Transducers for JavaScript.

Transducers are composable algorithmic transformations. They are independent from the context of their input and output sources and specify only the essence of the transformation in terms of an individual element. Because transducers are decoupled from input or output sources, they can be used in many different processes - collections, streams, channels, observables, etc. Transducers compose directly, without awareness of input or creation of intermediate aggregates.

http://clojure.org/transducers

If you are not familiar with transducers, check out Transducers Explained.

Install and Usage

$ npm install transduce

Browser

$ bower install transduce

Structured to allow creation of custom builds by loading only desired libs. For example, the base build contains only top-level core and transducers:

Explicit Require and Custom Bundles

Collected as a convenience for an aggregated API. Any function or transducer below can be bundled separately in browserify builds by requiring with path from transduce.

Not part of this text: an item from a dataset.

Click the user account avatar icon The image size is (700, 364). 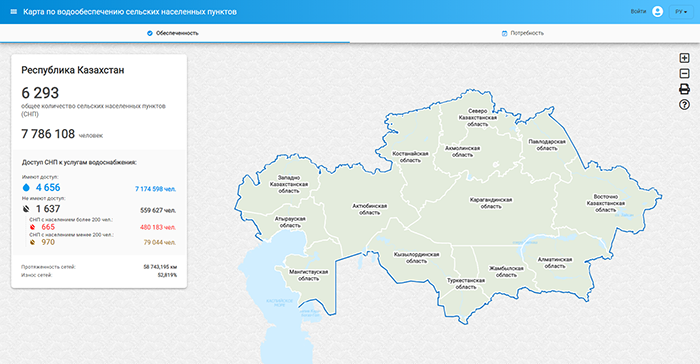click(657, 12)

What does this mean? You can require the whole thing:

var tr = require('transduce')
tr.into([], [1,2,3,4,5,6])
// [1,2,3,4,5,6] 
 
tr.into('', [1,2,3,4,5,6])
// '123456' 
 
tr.into([], tr.filter(isEven), [1,2,3,4,5,6])
// [2,4,6] 
 
tr.into([], tr.cat, [[1,2],[3,4],[5,6]])
// [1,2,3,4,5,6]) 
 
tr.into({}, [[1,2],[3,4],[5,6]])
// {1:2,3:4,5:6} 
 
var transducer = tr.compose(tr.cat, tr.array.unshift(0), tr.map(add(1)))
tr.into([], transducer, [[1,2],[3,4],[5,6]])
// [1,2,3,4,5,6,7] 

If you want to be reduce bundle size (or just like to be explicit), require packages with path from transduce.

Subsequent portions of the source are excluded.